До Петра его слова не доходили. Командир «Котлина» слышал сейчас лишь одно: щелчки запущенного им секундомера. Слабый, механический звук двигающейся стрелки, что отмеряет секунды нашей жизни. Секундомер — прибор древний и вроде бы совершенно безобидный, но порой он бывает опаснее психотропного излучателя.
Незримый прибор, который материализовался в недрах лобастой башки военмора Сухова, должен отсчитать четырнадцать тысяч четыреста секунд, прежде чем фрегат снимется с якоря.
Фрегат «Котлин» висел на краю безымянной звездной ямы где-то в созвездии Каракатицы. Военморы начинали приходить в себя. Они не думали ни о хаарских сторожевых кораблях и юрких гиперторпедах, ни о своем еще не выполненном задании.
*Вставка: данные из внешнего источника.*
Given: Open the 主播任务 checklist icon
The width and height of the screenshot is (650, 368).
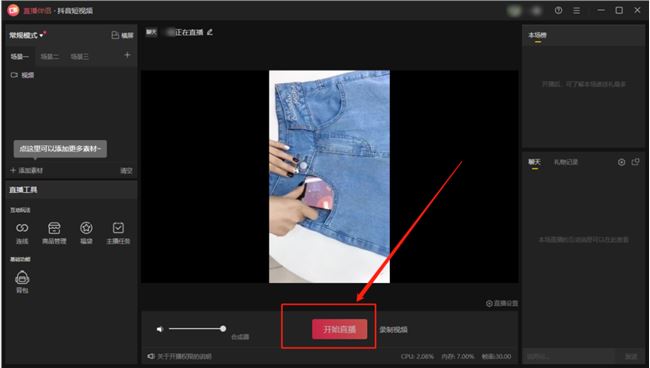Looking at the screenshot, I should coord(118,228).
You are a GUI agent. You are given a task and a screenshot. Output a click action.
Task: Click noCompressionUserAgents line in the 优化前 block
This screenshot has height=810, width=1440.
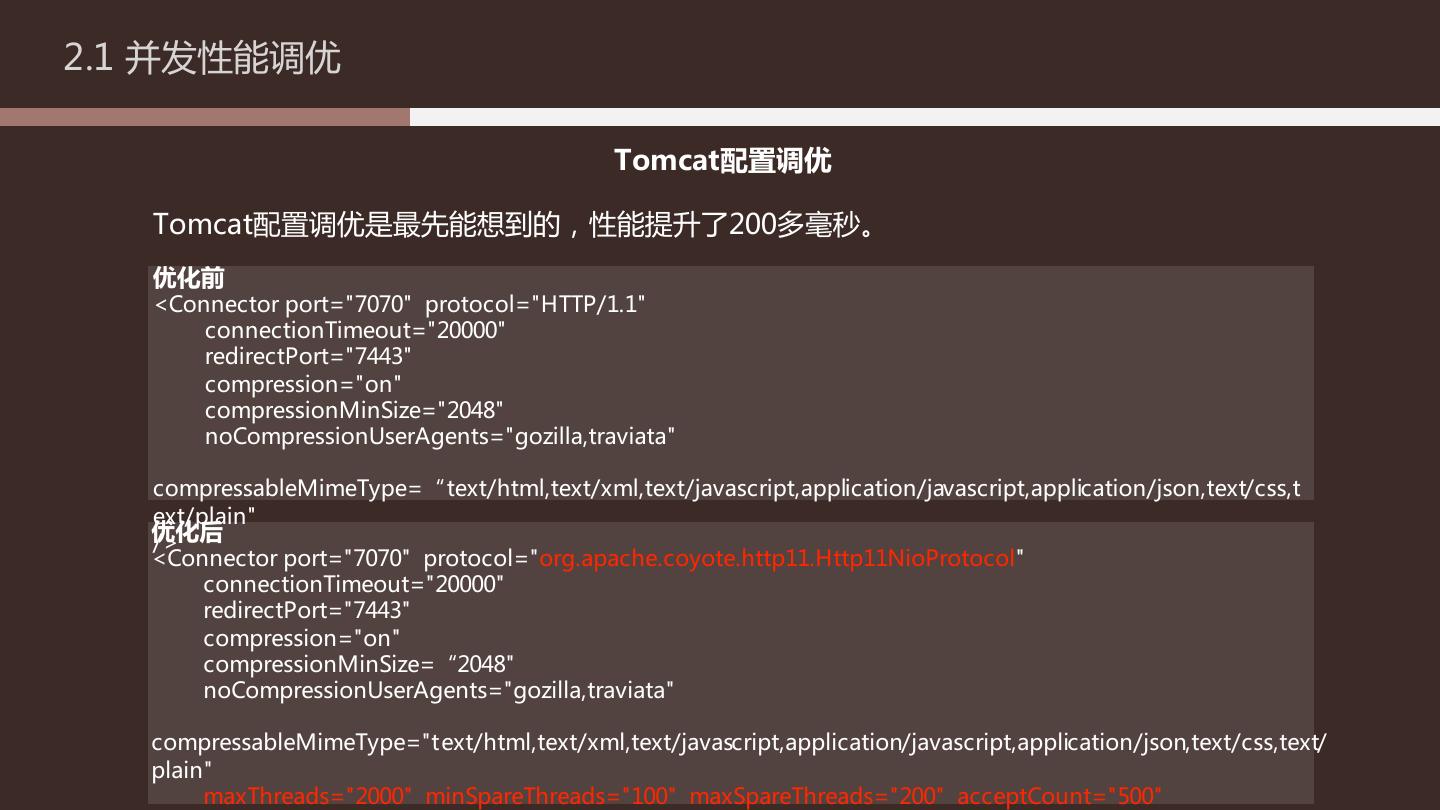(x=440, y=436)
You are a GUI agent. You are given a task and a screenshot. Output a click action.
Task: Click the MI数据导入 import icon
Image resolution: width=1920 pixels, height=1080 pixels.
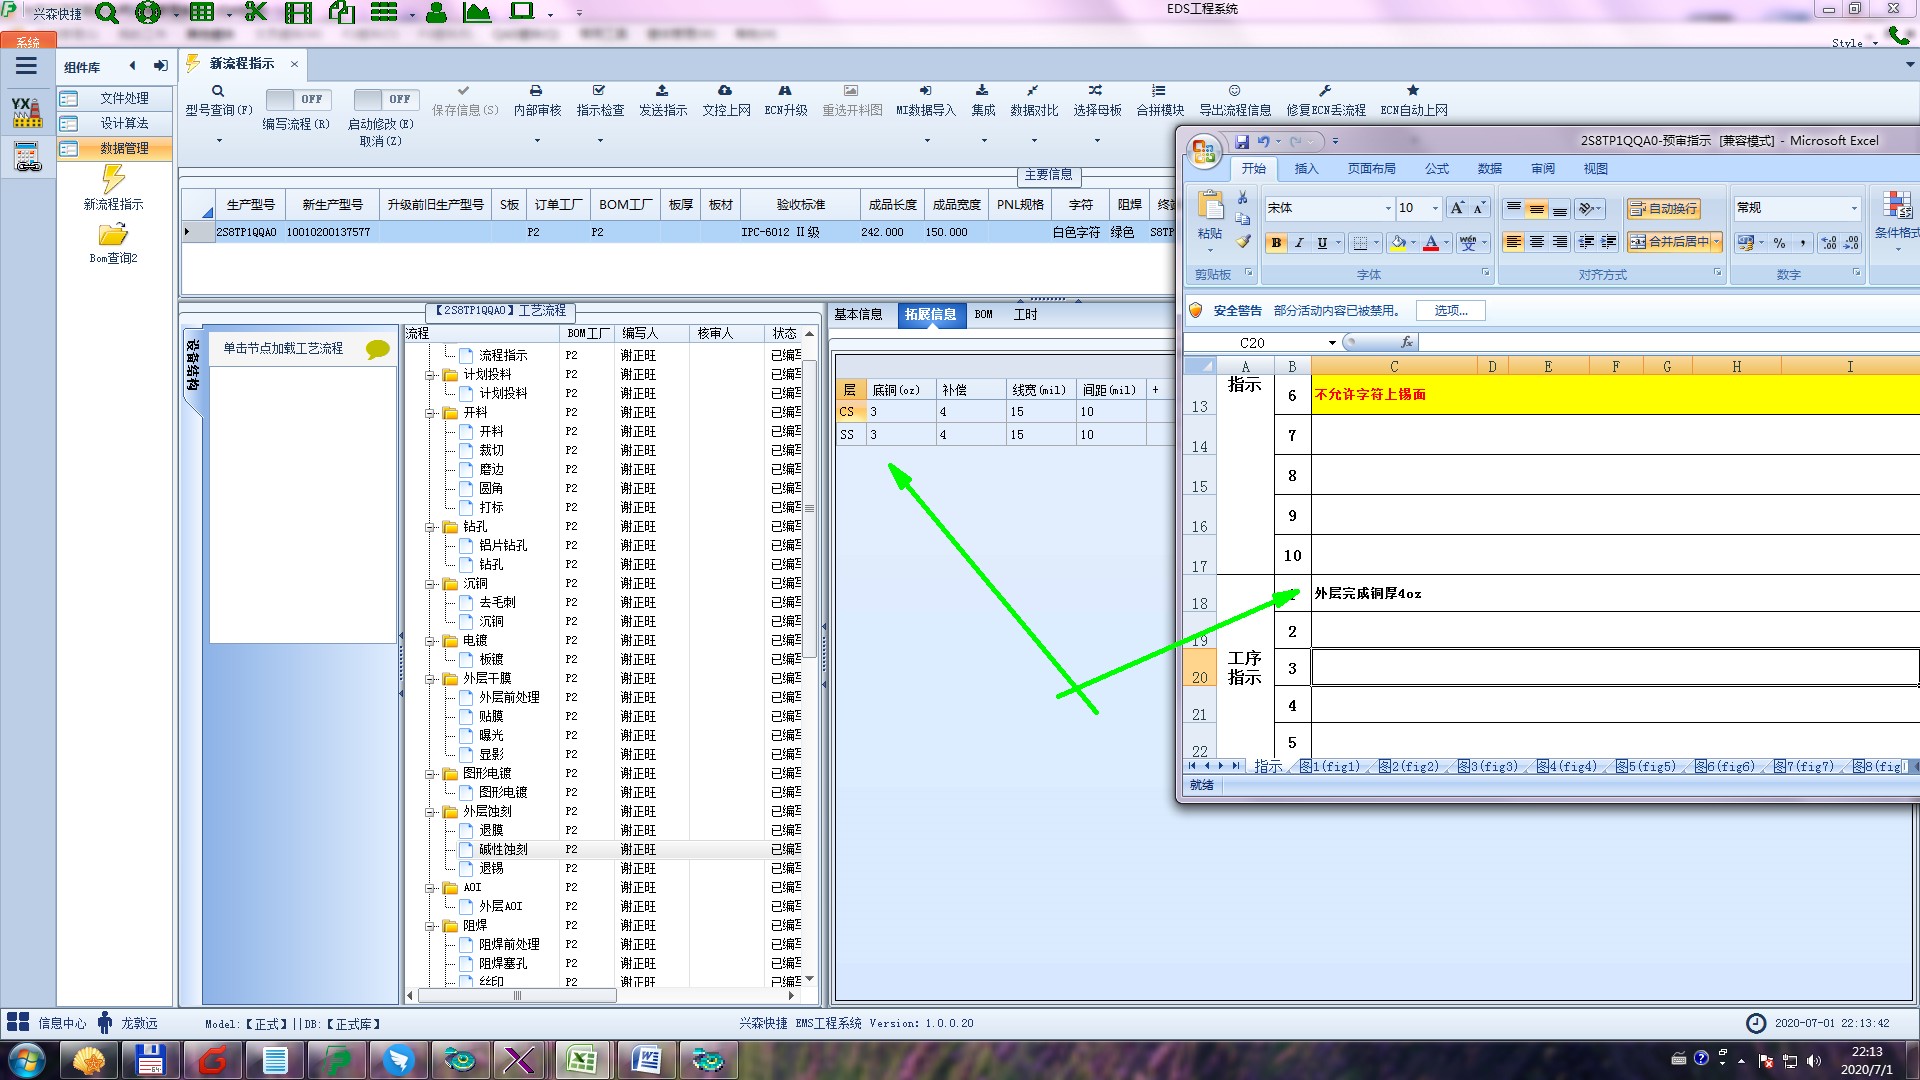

Они радовались возвращению в нормальное пространство — в тот привычный мир, где под ногами твердый пол, где кондиционированный корабельный воздух без сопротивления идет в легкие, где еду и воду можно проглотить, не боясь, что они тотчас выскочат обратно, где постепенно рассасывается туман в голове. Какое счастье — снова ощутить себя живым, полноценным человеком, способным думать, говорить, двигаться.